What an EPD actually is
EPD stands for Expected Progeny Difference. Progeny means calves. So it is a forecast about a bull’s future calves.
Here is the part that trips people up. It is a difference, not a weight. An EPD does not tell you what your calves will weigh. It tells you how one bull’s calves should compare to another bull’s, when both are bred to the same kind of cows.
Say one bull is +80 for weaning weight and another is +60. You would expect the first bull’s calves to wean about 20 pounds heavier on average. Not 80 pounds. The gap between the two numbers, that 20, is what you are reading. (That is how the math works, not a promise about any real animal.)
That is the whole idea. An EPD compares two animals. It lets you line up a bull in one state against a bull in another, cattle you will never stand between, on the same fair scale.
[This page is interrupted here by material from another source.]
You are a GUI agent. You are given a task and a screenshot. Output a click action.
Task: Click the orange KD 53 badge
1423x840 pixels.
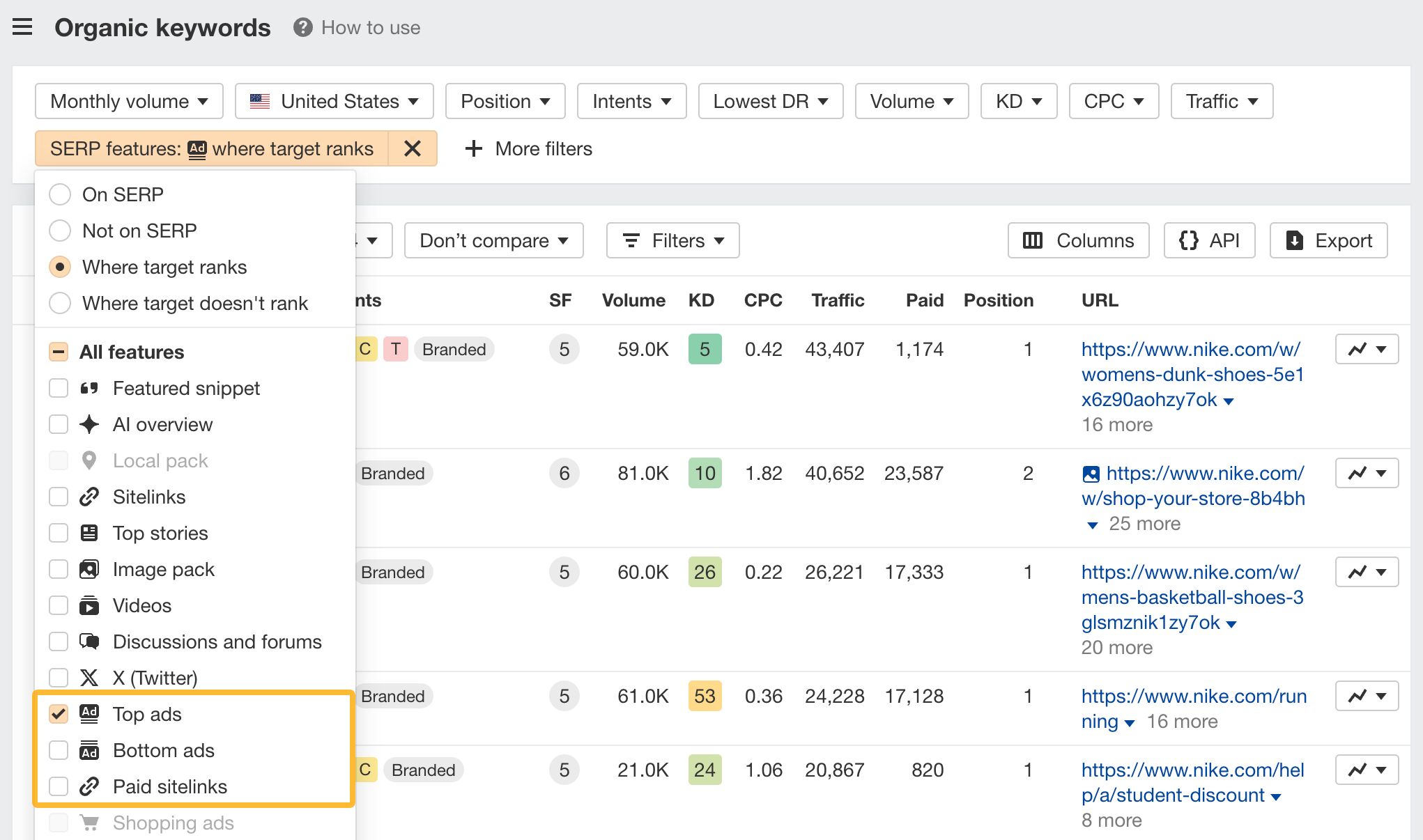[704, 696]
A best guess comes with a confidence
Every EPD is a best guess, and a guess is worth more when there is more behind it. That backing has a name: accuracy. It runs from 0 to 1. The higher it climbs, the more real information stands behind the guess.
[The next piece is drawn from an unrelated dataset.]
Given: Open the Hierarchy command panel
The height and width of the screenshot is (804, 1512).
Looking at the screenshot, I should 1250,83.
Think of two used trucks at the same price. One comes with a folder of service records going back years. The other comes with the seller’s word and nothing more. Same sticker, very different buy. The folder is accuracy.
A young bull’s number leans mostly on his parents. It can still move as his own calves hit the ground and get weighed. A proven bull with a long line of calves behind him carries a number that has mostly settled. Same figure on the page can mean two different levels of certainty.
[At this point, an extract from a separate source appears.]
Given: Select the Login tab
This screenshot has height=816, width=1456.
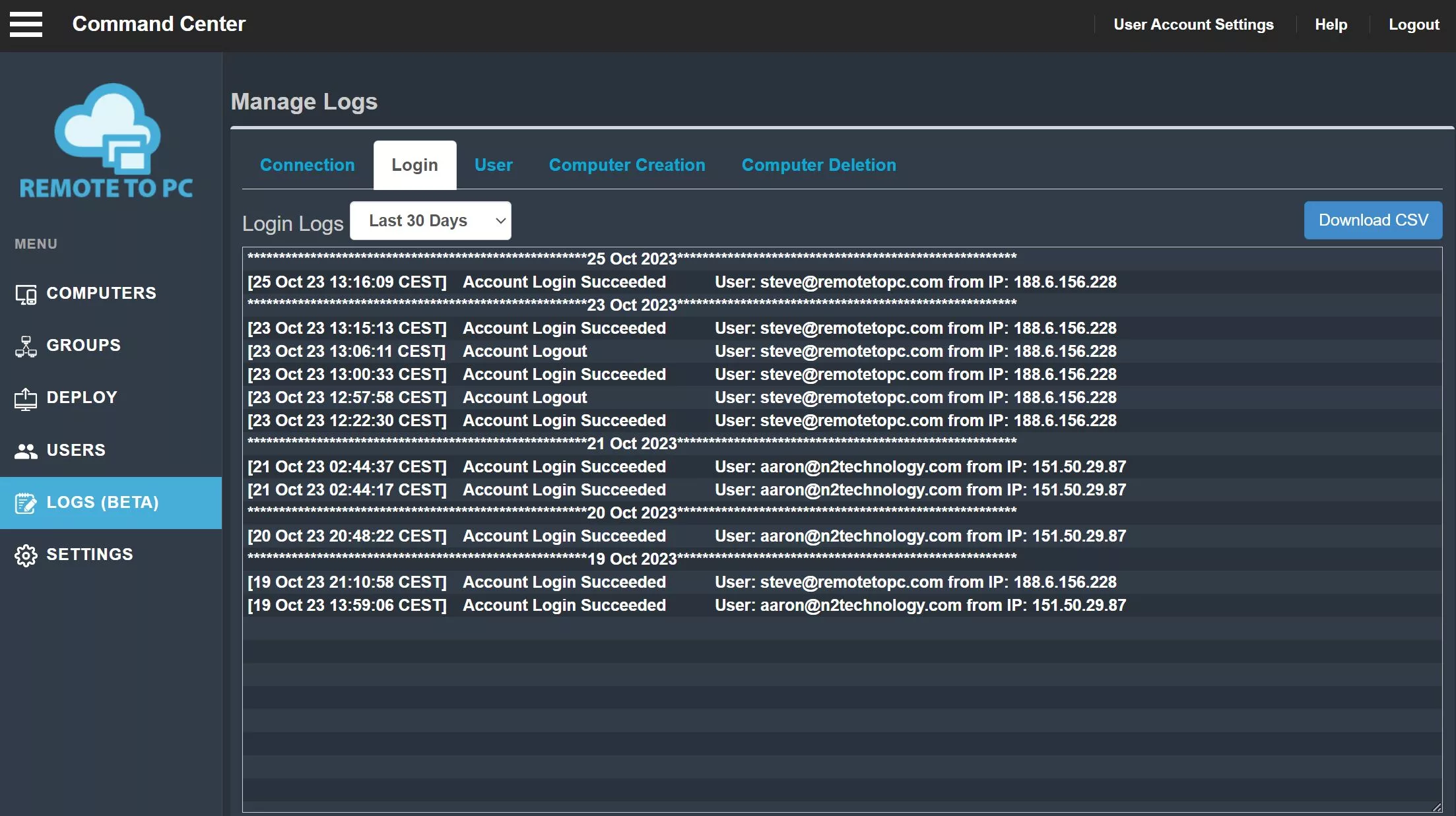Looking at the screenshot, I should pos(414,165).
Why the calf is never exactly the paper
Here is the part people feel but cannot name. No single calf comes out exactly like the number says.
Each calf gets a random half of each parent’s genes, like being dealt half a deck. One calf draws a strong hand. The next draws a weaker one. That is why two full sisters out of your best cow can turn out nothing alike.
So the EPD does not promise what one calf will be. It points to where a bull’s calves land on average, across the whole set. The average is the solid part. Any single calf is its own roll of the dice.
What the number cannot see
The number is honest about a lot. It is also blind to a lot. An EPD cannot see feet and legs, or whether a bull holds up for a fifth breeding season, or whether he fits your grass and your country. That part stays your job, standing at the fence and watching him move.
And one thing worth saying plainly: no breeder computes these numbers, not us and not anyone. They come from the American Angus Association’s national evaluation, run across the whole breed every week, on more records than any single ranch could hold. A breeder’s job is to read them well, not to make them up.
Where to go from here
That is the doorway. You do not need the rest today.
When you want to take it a step at a time, EPDs, Plain and Simple is a five-part series that starts right where this leaves off and builds to the dollar values. When you want the full why behind all of it, what EPDs really are walks through the whole thing at an easy pace. When you want each trait and each dollar figure spelled out, the complete guide to the traits is the reference to keep by your chair. And when you have heard a gripe at the coffee counter and want a straight answer, the coffee-counter complaints take them one at a time.
You already size up one animal against another and keep the better one. This is that same habit, done bigger and fairer, on cattle you will never get to stand beside. Start there.